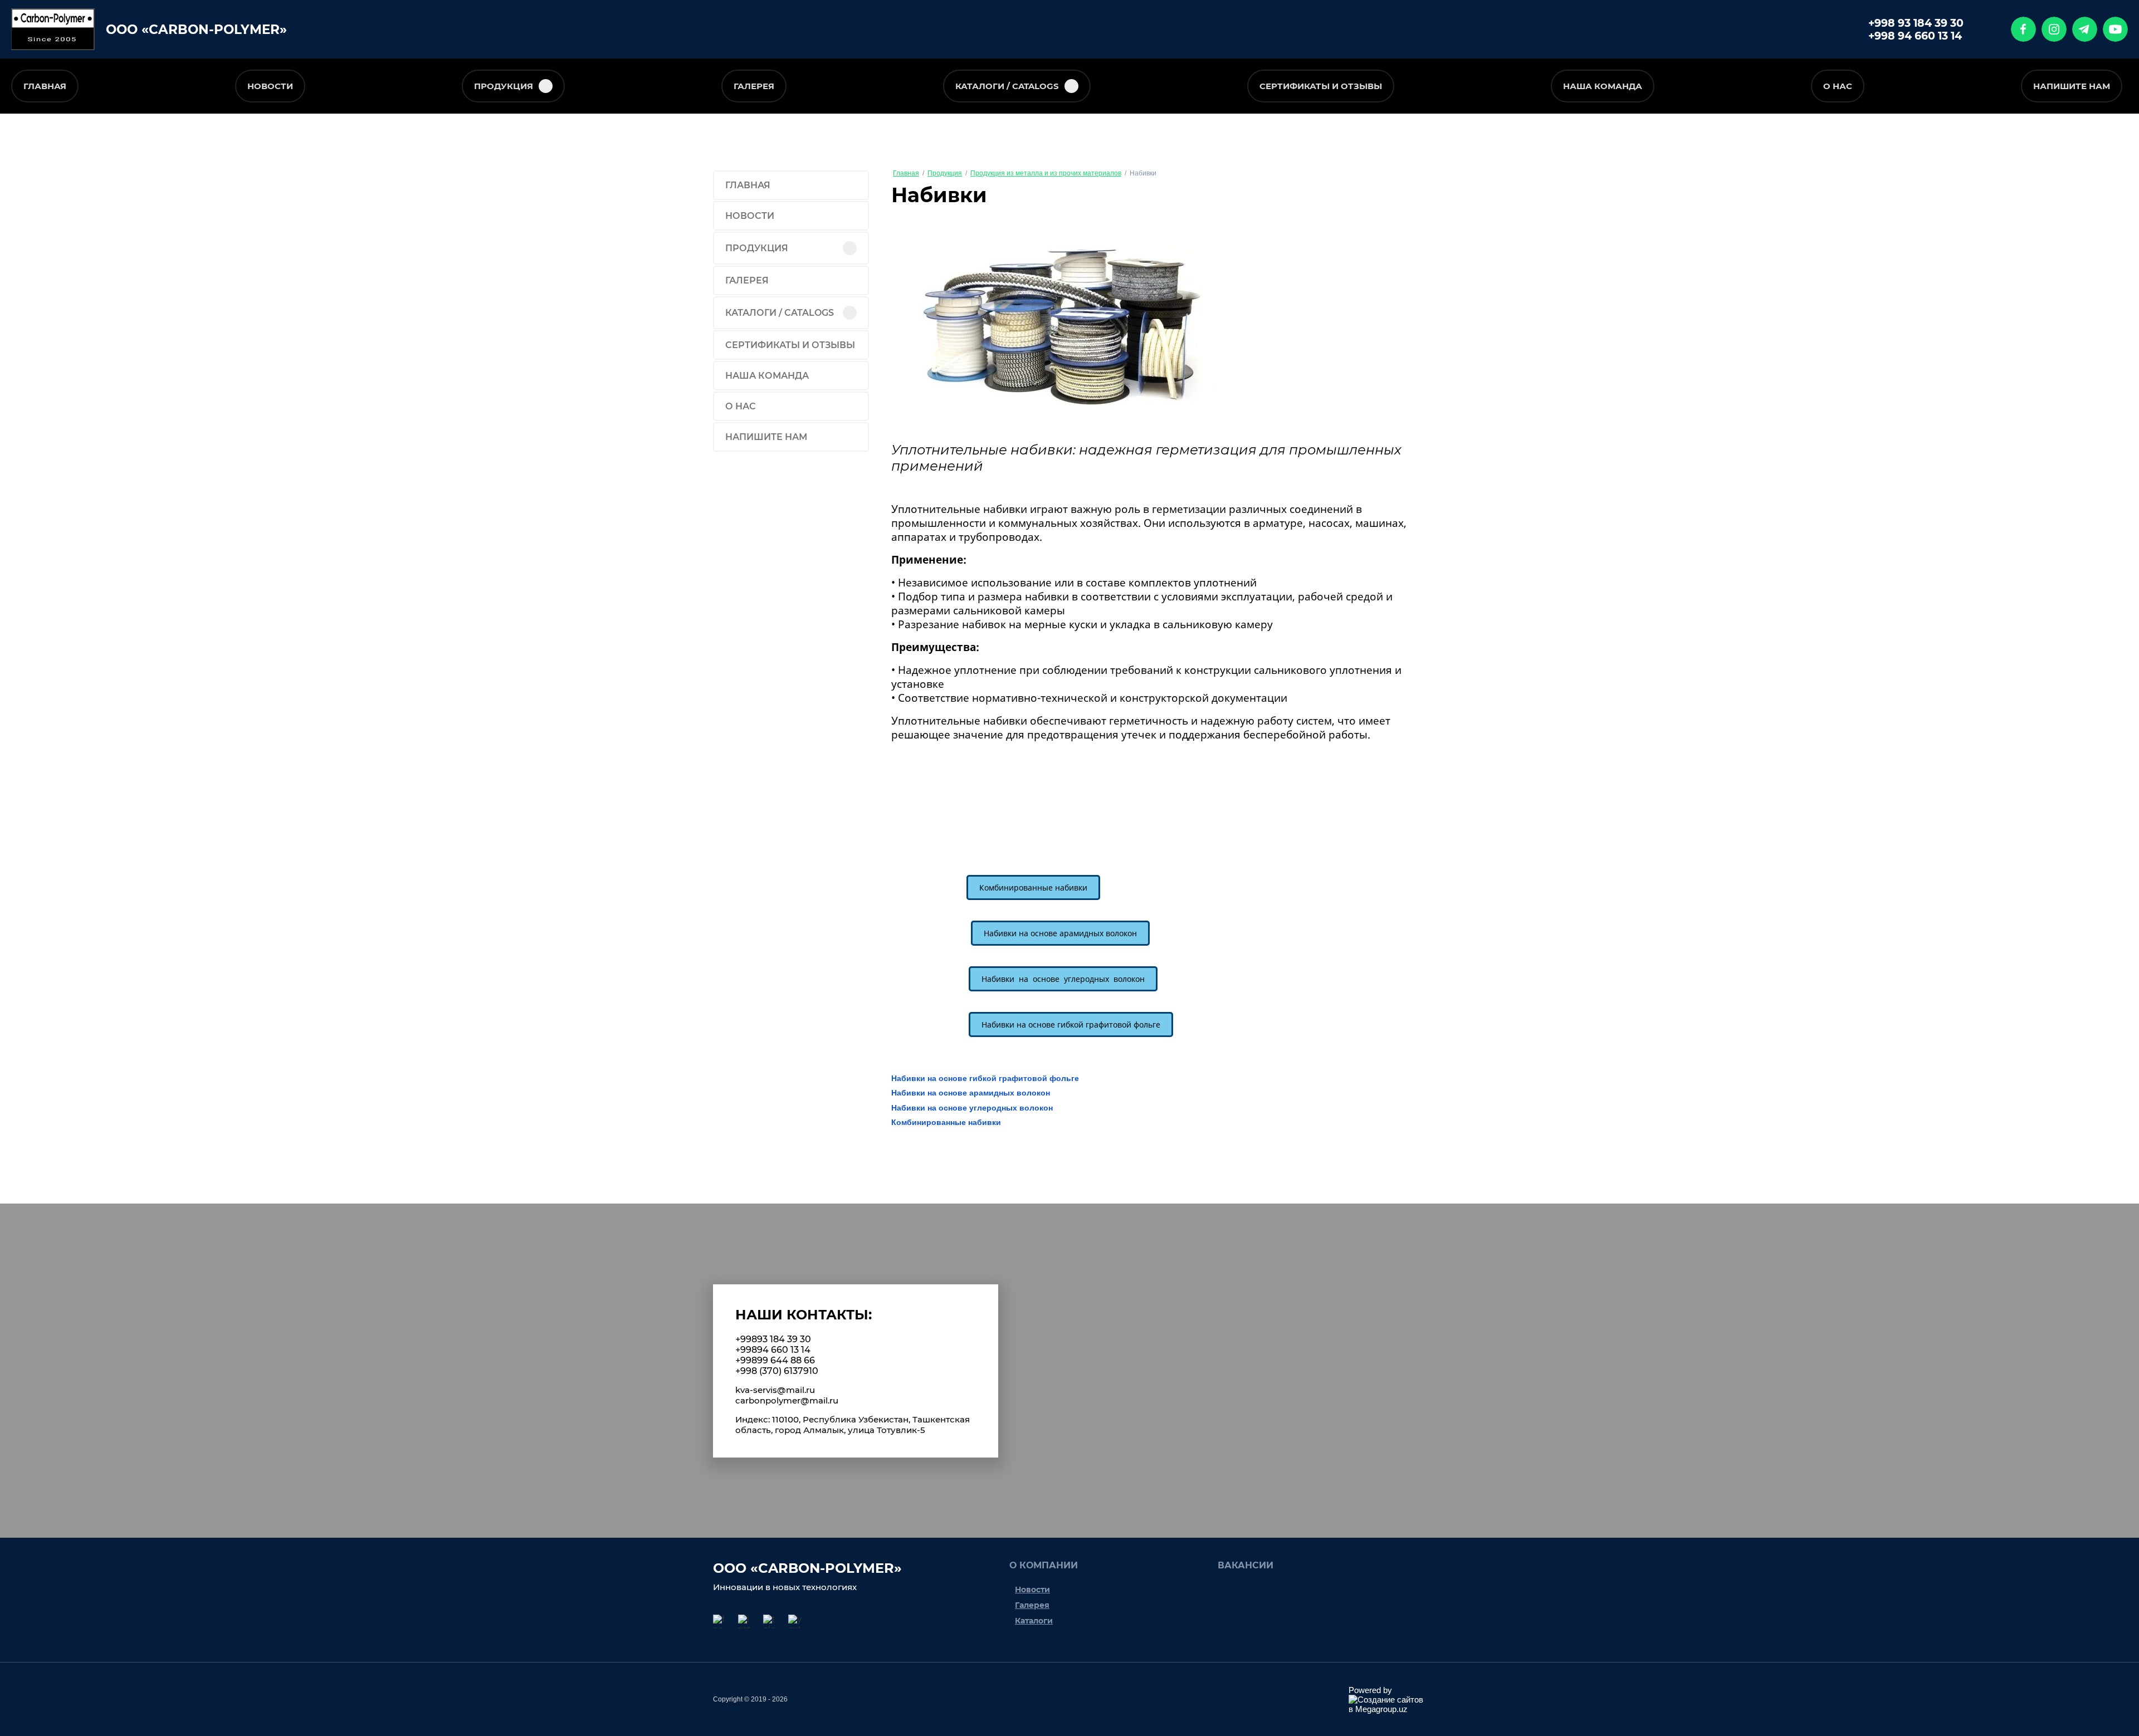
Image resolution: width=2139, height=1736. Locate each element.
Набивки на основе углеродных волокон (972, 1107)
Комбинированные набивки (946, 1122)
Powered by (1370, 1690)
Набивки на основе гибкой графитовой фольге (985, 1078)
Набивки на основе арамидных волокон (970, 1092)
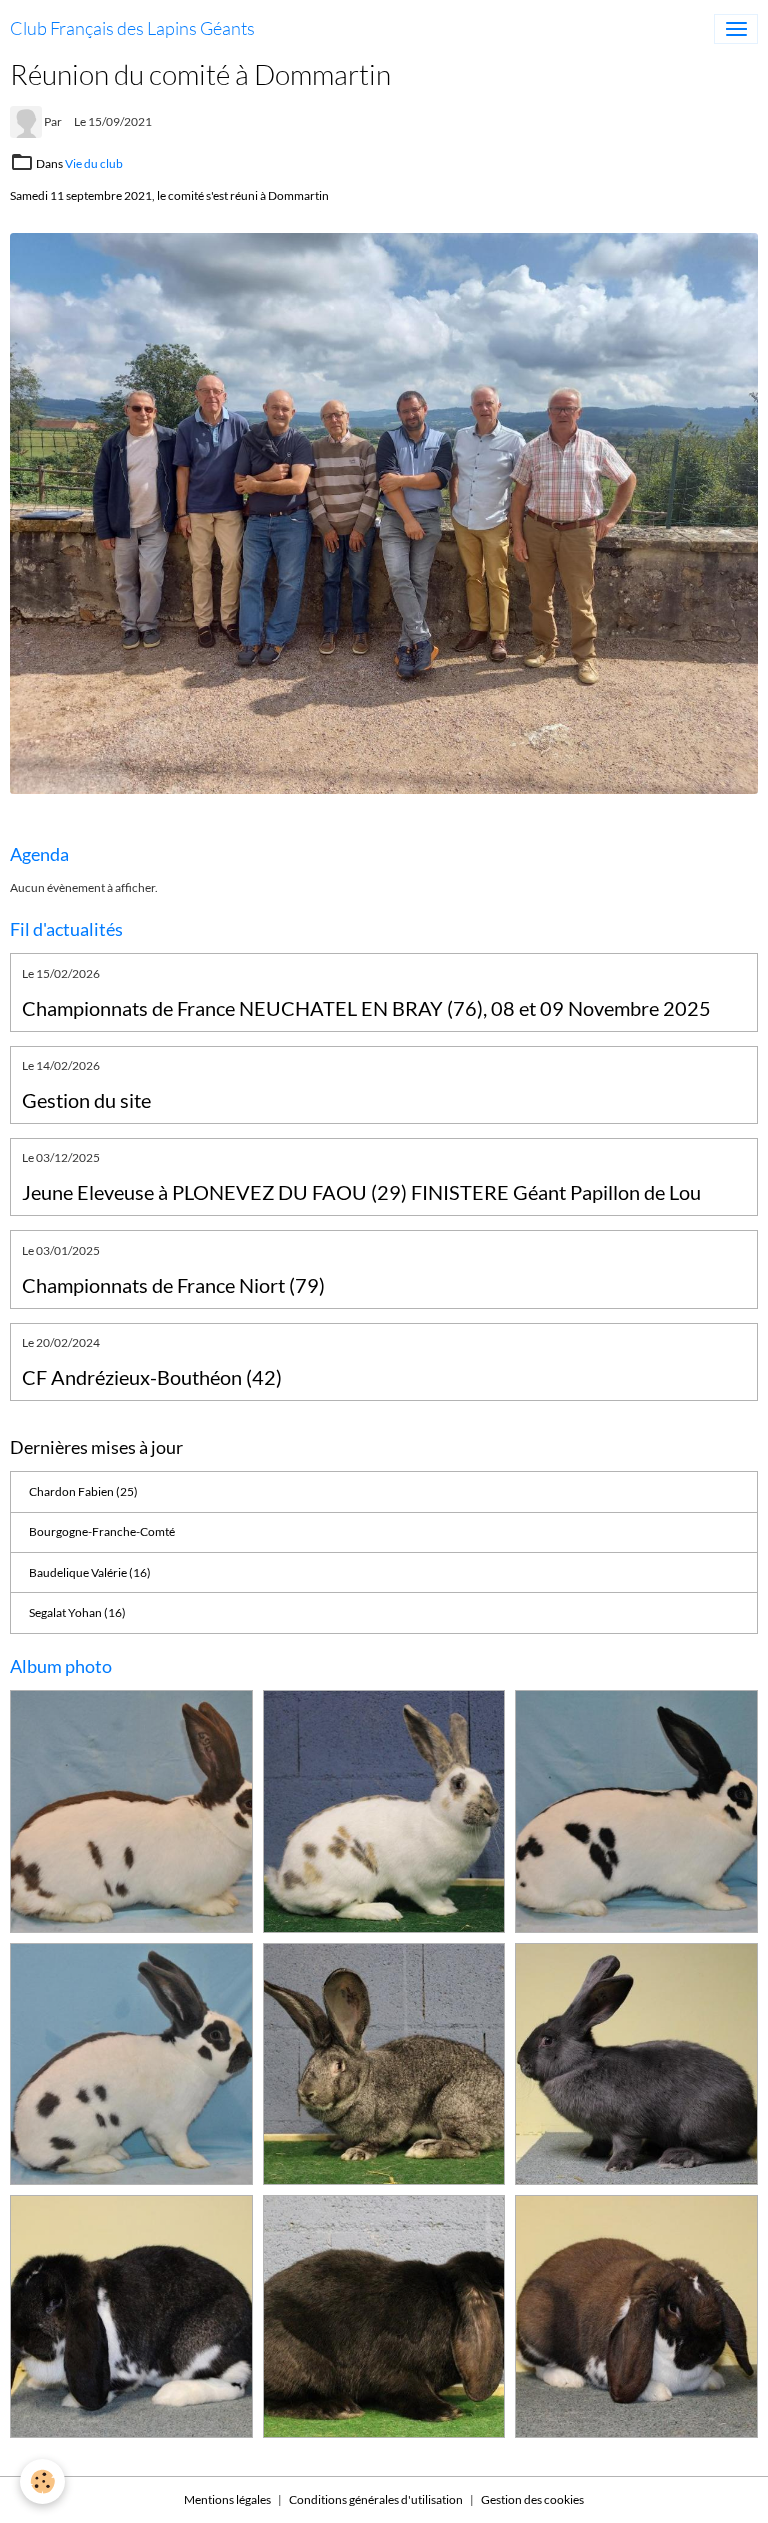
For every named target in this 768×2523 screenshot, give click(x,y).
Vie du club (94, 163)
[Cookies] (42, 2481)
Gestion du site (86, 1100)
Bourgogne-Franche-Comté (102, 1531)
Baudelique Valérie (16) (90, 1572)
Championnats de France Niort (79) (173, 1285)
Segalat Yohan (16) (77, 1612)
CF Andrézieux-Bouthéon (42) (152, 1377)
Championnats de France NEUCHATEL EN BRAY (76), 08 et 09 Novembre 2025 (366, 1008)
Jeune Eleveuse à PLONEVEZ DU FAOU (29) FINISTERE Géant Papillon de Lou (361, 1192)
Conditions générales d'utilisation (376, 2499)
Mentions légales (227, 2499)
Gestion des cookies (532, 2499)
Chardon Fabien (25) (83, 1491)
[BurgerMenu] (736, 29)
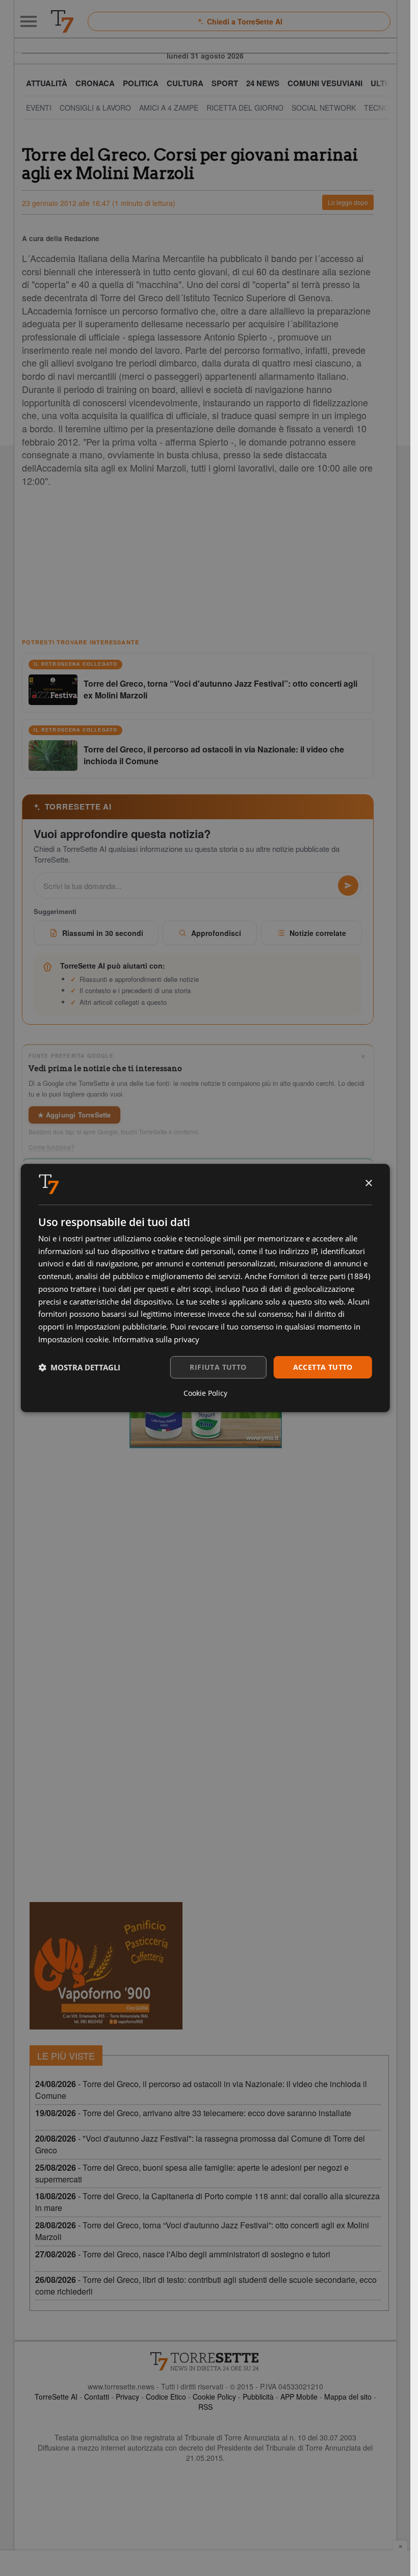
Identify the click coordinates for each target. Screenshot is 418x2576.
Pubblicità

• • •

— Exercise aim —
Using the data above, set down each line from the line with "Набивки на основе углеродных" to the line with "Championnats de France NEUCHATEL" exactly, both ends included, and leave the pictures behind. Nothing else belongs.

— Solution to the problem —
Набивки на основе углеродных волокон (972, 1107)
Комбинированные набивки (946, 1122)
Powered by (1370, 1690)
Набивки на основе гибкой графитовой фольге (985, 1078)
Набивки на основе арамидных волокон (970, 1092)
For every named target in this 768×2523 screenshot, give click(x,y).
Vie du club (94, 163)
[Cookies] (42, 2481)
Gestion du site (86, 1100)
Bourgogne-Franche-Comté (102, 1531)
Baudelique Valérie (16) (90, 1572)
Championnats de France Niort (79) (173, 1285)
Segalat Yohan (16) (77, 1612)
CF Andrézieux-Bouthéon (42) (152, 1377)
Championnats de France NEUCHATEL EN BRAY (76), 08 et 09 Novembre 2025 (366, 1008)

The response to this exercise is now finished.